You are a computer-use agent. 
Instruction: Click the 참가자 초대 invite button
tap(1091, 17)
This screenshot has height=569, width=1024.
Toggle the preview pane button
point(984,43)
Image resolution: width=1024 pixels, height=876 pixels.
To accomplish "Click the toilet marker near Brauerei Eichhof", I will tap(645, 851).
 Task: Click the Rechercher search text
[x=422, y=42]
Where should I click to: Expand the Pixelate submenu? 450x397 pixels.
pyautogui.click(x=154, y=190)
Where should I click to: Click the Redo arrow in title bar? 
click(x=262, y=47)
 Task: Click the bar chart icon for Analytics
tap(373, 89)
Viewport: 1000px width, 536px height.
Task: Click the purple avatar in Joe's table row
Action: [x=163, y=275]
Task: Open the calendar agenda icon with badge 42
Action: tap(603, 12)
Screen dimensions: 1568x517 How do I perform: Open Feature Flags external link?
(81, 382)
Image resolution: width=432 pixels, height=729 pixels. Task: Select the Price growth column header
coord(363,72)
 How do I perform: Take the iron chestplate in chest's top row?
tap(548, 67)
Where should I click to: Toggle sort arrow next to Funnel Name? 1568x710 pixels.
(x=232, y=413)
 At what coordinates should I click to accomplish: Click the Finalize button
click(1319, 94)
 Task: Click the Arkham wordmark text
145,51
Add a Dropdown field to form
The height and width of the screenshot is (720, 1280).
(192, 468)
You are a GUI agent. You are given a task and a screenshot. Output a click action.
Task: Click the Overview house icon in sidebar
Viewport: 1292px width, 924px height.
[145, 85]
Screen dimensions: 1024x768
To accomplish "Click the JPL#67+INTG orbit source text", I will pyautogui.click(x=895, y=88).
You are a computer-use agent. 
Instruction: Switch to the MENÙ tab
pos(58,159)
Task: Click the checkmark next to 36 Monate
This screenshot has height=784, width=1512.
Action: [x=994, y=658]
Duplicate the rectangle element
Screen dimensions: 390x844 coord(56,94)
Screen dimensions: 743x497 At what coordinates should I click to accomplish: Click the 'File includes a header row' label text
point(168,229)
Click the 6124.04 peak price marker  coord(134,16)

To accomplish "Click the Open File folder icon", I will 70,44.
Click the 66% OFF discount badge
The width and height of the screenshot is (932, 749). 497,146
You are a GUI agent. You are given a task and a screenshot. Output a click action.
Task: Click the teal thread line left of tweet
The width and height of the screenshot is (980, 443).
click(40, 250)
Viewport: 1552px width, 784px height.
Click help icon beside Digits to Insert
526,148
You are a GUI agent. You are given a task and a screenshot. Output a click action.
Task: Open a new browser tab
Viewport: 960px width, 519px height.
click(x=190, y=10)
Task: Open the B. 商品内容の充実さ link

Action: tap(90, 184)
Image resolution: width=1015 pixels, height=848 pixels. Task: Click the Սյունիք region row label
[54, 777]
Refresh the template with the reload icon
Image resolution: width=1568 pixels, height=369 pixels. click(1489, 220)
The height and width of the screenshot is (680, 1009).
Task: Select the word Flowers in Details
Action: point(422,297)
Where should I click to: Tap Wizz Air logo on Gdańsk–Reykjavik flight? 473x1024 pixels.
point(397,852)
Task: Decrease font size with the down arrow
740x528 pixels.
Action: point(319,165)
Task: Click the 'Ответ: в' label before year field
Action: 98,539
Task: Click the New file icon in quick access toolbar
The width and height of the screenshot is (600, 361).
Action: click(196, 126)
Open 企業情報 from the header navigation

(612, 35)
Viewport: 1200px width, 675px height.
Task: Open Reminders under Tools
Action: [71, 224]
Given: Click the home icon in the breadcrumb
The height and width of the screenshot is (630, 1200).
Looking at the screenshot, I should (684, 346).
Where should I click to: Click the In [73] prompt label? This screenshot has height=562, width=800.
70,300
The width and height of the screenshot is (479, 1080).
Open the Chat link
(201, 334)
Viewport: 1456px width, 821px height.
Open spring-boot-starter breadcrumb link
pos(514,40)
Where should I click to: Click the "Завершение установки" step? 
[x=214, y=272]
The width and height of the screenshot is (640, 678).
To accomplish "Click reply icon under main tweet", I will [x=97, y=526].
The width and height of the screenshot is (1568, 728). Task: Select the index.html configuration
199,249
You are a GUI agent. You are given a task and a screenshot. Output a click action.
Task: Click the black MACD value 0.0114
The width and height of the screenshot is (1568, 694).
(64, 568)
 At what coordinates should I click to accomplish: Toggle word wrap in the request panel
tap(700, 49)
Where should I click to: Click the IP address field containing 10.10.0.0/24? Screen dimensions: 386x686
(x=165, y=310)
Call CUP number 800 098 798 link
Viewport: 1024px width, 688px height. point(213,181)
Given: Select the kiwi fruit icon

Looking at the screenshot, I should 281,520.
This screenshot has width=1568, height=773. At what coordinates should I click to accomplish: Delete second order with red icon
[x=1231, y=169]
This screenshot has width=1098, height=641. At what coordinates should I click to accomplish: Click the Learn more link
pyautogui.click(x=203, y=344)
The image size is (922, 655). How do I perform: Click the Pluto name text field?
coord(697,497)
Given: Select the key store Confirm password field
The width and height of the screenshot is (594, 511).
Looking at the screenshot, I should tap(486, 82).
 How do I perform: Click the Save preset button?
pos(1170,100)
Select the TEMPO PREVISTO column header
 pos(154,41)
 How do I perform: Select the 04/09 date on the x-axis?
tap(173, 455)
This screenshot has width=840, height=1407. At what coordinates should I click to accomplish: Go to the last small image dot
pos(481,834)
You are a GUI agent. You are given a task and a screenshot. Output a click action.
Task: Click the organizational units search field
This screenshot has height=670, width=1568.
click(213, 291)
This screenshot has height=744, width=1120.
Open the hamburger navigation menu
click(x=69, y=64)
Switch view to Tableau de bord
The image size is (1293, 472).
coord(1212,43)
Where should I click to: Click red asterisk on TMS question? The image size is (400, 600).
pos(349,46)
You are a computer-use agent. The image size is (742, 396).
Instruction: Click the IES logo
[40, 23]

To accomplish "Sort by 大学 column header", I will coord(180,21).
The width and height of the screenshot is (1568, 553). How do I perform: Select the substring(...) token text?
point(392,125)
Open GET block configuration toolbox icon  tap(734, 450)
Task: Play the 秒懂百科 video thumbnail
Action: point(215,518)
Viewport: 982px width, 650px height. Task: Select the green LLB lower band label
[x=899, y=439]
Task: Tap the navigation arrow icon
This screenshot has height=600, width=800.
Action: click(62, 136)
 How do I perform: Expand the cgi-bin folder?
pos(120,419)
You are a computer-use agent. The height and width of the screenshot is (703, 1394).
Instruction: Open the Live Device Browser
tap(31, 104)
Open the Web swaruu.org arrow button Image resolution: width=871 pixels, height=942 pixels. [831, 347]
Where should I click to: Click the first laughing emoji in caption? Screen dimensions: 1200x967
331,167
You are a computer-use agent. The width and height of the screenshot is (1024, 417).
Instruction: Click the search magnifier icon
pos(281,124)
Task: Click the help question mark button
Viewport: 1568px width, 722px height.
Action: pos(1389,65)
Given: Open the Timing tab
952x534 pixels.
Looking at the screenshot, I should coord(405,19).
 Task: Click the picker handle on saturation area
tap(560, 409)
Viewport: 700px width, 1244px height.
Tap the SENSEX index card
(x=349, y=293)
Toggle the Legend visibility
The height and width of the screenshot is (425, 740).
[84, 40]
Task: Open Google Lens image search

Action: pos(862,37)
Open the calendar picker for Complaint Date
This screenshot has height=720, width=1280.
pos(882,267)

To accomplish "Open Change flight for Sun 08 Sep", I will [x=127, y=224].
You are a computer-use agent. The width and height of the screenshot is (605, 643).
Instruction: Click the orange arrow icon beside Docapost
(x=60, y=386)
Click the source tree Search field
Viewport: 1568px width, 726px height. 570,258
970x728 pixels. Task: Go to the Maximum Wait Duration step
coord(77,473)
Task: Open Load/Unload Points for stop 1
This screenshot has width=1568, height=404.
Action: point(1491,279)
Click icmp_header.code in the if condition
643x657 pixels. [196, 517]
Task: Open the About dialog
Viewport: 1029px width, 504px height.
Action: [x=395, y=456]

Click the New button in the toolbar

● ● ● ● ● ● ●

### Task statement:
Look back at the data above. Transcribe exactly the lines starting at the line that contains "The image size is (1293, 472)." and ending at the line that contains "is (1024, 417).".

### Answer for the task:
The image size is (1293, 472).
coord(1212,43)
Where should I click to: Click red asterisk on TMS question? The image size is (400, 600).
pos(349,46)
You are a computer-use agent. The image size is (742, 396).
Instruction: Click the IES logo
[40, 23]

To accomplish "Sort by 大学 column header", I will coord(180,21).
The width and height of the screenshot is (1568, 553). How do I perform: Select the substring(...) token text?
point(392,125)
Open GET block configuration toolbox icon  tap(734, 450)
Task: Play the 秒懂百科 video thumbnail
Action: point(215,518)
Viewport: 982px width, 650px height. Task: Select the green LLB lower band label
[x=899, y=439]
Task: Tap the navigation arrow icon
This screenshot has height=600, width=800.
Action: click(62, 136)
 How do I perform: Expand the cgi-bin folder?
pos(120,419)
You are a computer-use agent. The height and width of the screenshot is (703, 1394).
Instruction: Open the Live Device Browser
tap(31, 104)
Open the Web swaruu.org arrow button Image resolution: width=871 pixels, height=942 pixels. [831, 347]
Where should I click to: Click the first laughing emoji in caption? Screen dimensions: 1200x967
331,167
You are a computer-use agent. The width and height of the screenshot is (1024, 417).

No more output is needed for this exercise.